301 North Broad Street

Thomasville, Georgia 31792

(229) 226-3300

(Name, address, and telephone numbers of person authorized to receive notices and communications on behalf of filing persons)

Copy To:

Robert C. Schwartz, Esq.

Smith, Gambrell & Russell, LLP

1230 Peachtree Street

Promenade II, Suite 3100

Atlanta, Georgia 30309

(404) 815-3758

This statement is filed in connection with (check the appropriate box):

 

x

  a.   The filing of solicitation materials or an information statement subject to Regulation 14A, Regulation 14C or Rule 13e-3(c) under the Securities Exchange Act of 1934.

¨

  b.   The filing of a registration statement under the Securities Act of 1933.

¨

  c.   A tender offer.

¨

  d.   None of the above.

Check the following box if the soliciting materials or information statement referred to in checking box (a) are preliminary copies: x

Check the following box if the filing is a final amendment reporting the results of the transaction: ¨

Calculation of Filing Fee

 

 
Transaction valuation*   Amount of filing fee
$2,436,280.00   $95.75
 
 

* For purposes of calculating the fee only. This amount assumes 226,000 shares of common stock of the subject company will be exchanged for 226,000 shares of Series A Preferred Stock of the subject company. Pursuant to Exchange Act Rule 0-11(a)(4), because there is no market for the common stock, the transaction value is based on the book value of the subject company as of September 30, 2008, which was $10.78 per share. The amount of the filing fee equals $39.30 per every $1,000,000 in aggregate transaction value.

 

¨ Check the box if any part of the fee is offset as provided by Rule 0-11(a)(2) and identify the filing with which the offsetting fee was previously paid. Identify the previous filing by registration statement number or the Form or Schedule and the date of its filing.

 

 

Amount Previously Paid:  

    

 

Form or Registration No.:  

    

 

Filing Party:  

    

 

Date Filed:  

    


TRANSACTION STATEMENT UNDER SECTION 13(e) OF

THE SECURITIES EXCHANGE ACT OF 1934 AND RULE 13e-3 THEREUNDER

This Rule 13e-3 Transaction Statement on Schedule 13E-3 (the “Schedule”) is being filed by the filing persons listed on the cover of this Schedule in connection with amendments to the articles of incorporation of Thomasville Bancshares, Inc. (“Thomasville” or the “Company”), which collectively provide for the reclassification (the “Reclassification”) of shares of the Company’s common stock held by shareholders of record of fewer than 1,500 shares into the Company’s Series A Preferred Stock.
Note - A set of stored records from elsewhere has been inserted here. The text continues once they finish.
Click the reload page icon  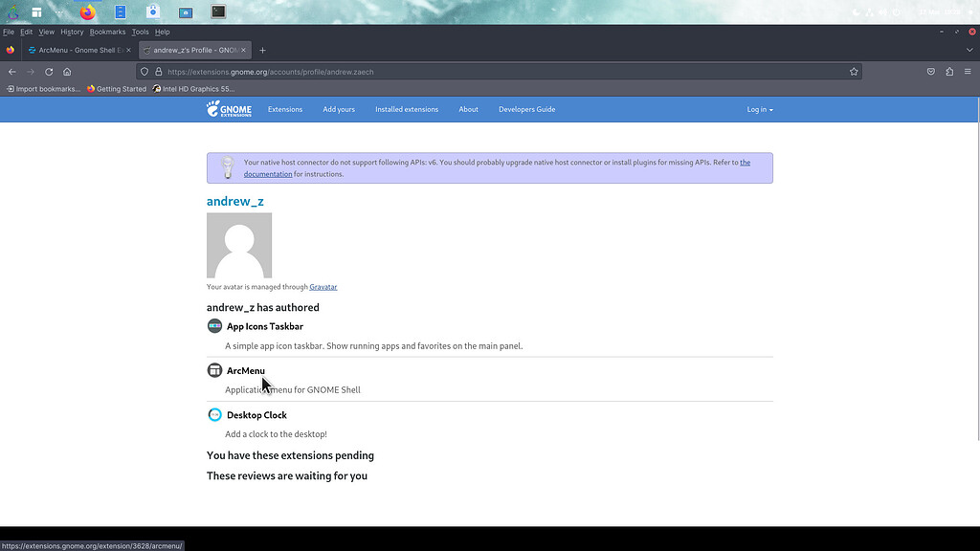(x=48, y=71)
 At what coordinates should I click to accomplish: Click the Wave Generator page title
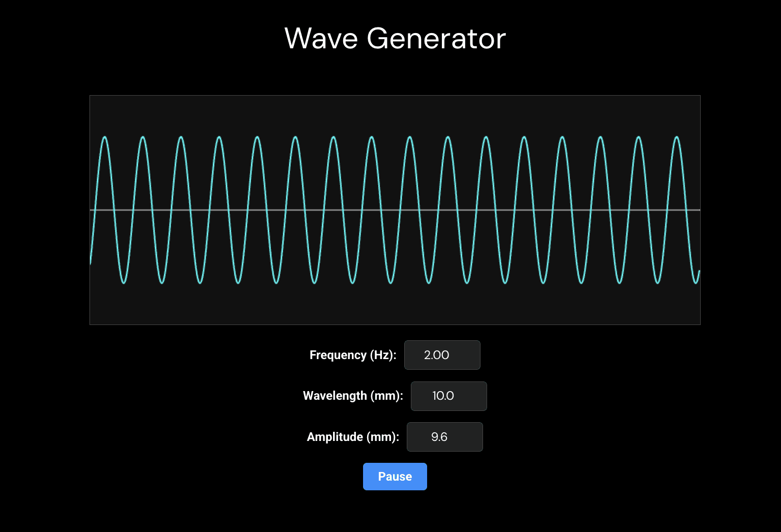point(395,39)
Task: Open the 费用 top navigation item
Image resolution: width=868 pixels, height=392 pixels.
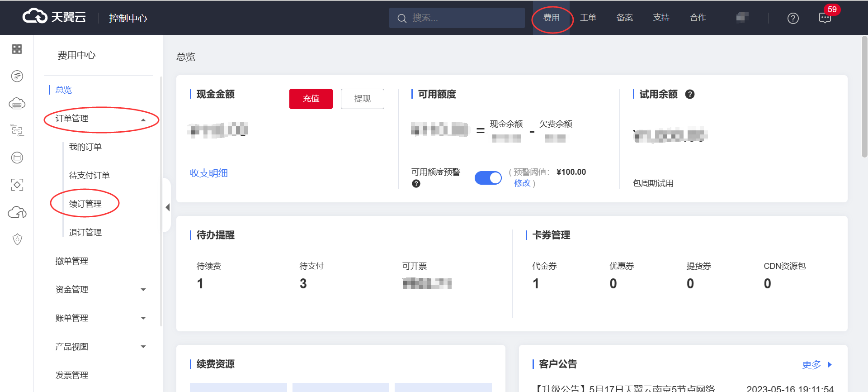Action: click(551, 18)
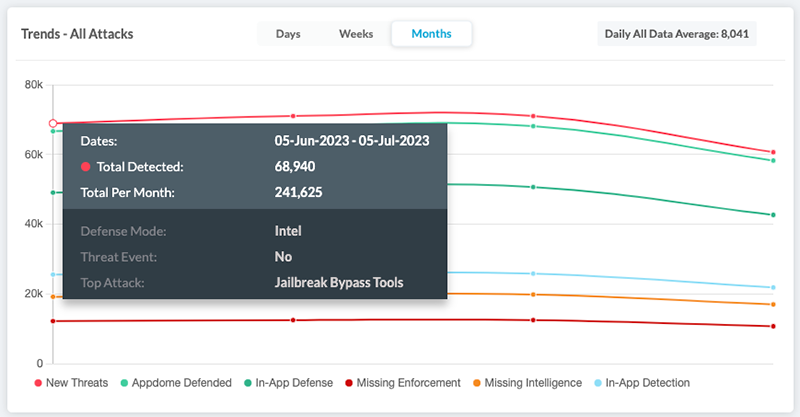Click last In-App Detection line data point
This screenshot has height=417, width=800.
[x=773, y=288]
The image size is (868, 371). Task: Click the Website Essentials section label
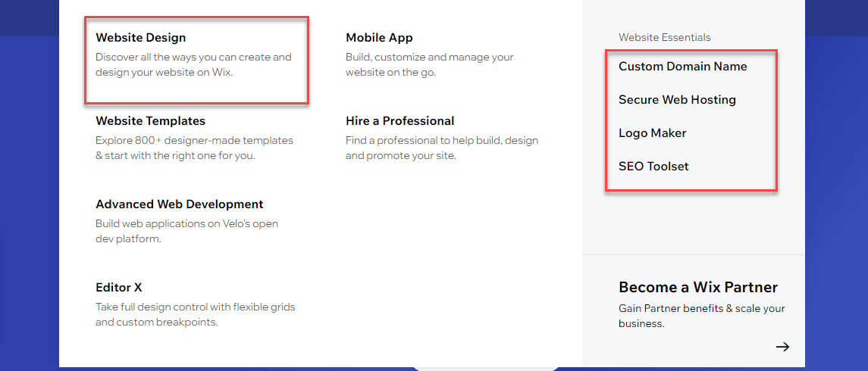[664, 37]
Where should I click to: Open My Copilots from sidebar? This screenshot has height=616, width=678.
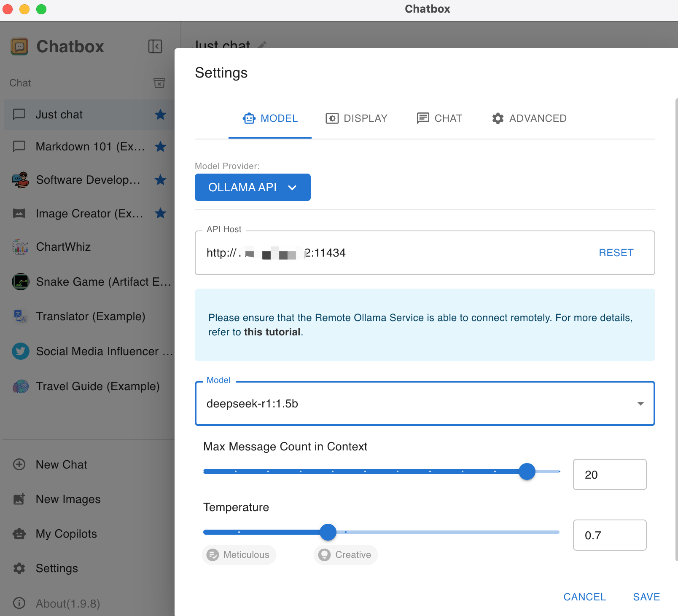[66, 534]
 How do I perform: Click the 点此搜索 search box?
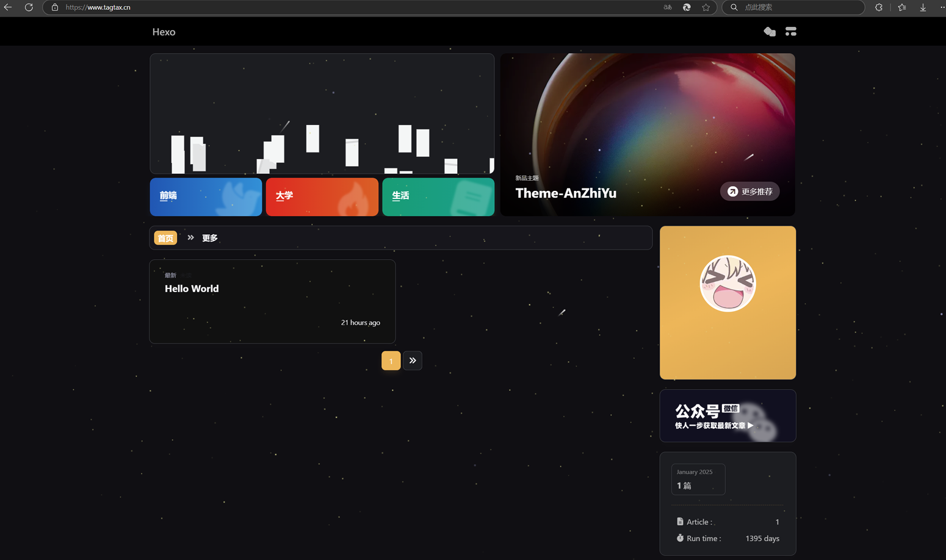click(x=793, y=7)
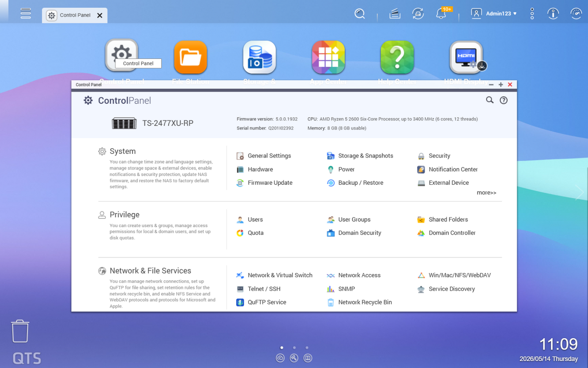Viewport: 588px width, 368px height.
Task: Click the next desktop page arrow
Action: pos(579,192)
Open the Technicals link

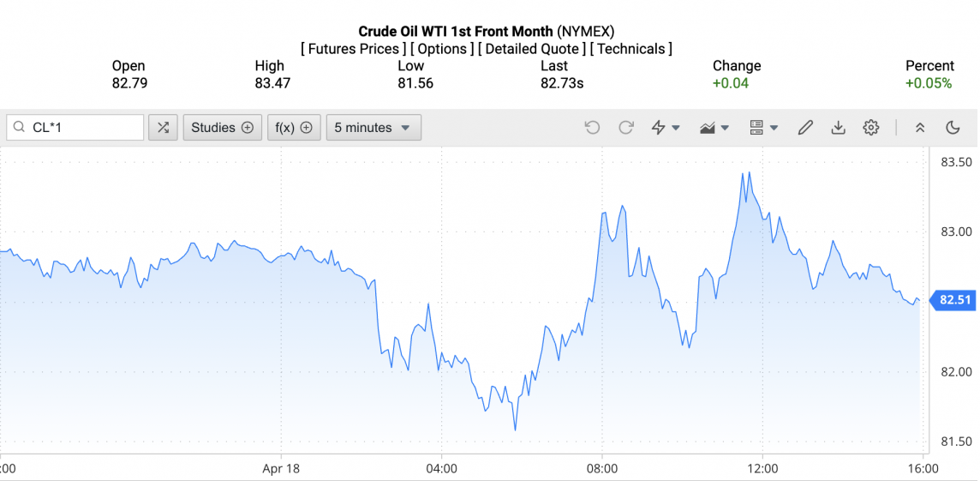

The Reclassification is designed to reduce the number of shareholders of record of the Company’s common stock to below 300 in order to allow the Company to terminate registration of its common stock under Section 12 of the Securities Exchange Act of 1934 (the “Exchange Act”) and to suspend its obligation to file reports under Section 15(d) of the Exchange Act. A copy of the Articles of Amendment containing the proposed amendments is attached as Appendix A to the Proxy Statement filed by the Company concurrently with this Schedule (“Proxy Statement”). The Proxy Statement is being filed under cover of Schedule 14A pursuant to Regulation 14A of the Exchange Act and is incorporated by reference herein. The Proxy Statement relates to the special meeting of shareholders at which the Company’s shareholders will consider and vote upon the proposed amendments.

All information contained in this Schedule 13E-3 concerning the Company has been supplied by the Company. The information contained in the Proxy Statement, including all appendices, is hereby incorporated by reference. Capitalized terms not otherwise defined herein shall have the meaning given to them in the Proxy Statement.

 

  Item 1. Summary Term Sheet

The Information set forth in the Proxy Statement under the caption “QUESTIONS AND ANSWERS ABOUT AND SUMMARY TERMS OF THE RECLASSIFICATION AND THE SPECIAL MEETING” is incorporated herein by reference.

 

  Item 2. Subject Company Information

The required information is incorporated by reference to the caption to the Notice of Special Meeting of Shareholders contained in the Proxy Statement and to the sections of the Proxy Statement entitled “DESCRIPTION OF CAPITAL STOCK — Common Stock”, “INFORMATION ABOUT THOMASVILLE BANCSHARES, INC.”, and “MARKET PRICE FOR COMMON STOCK AND DIVIDEND INFORMATION.” The telephone number is (229) 266-3300.

 

  Item 3. Identity and Background of Filing Person(s)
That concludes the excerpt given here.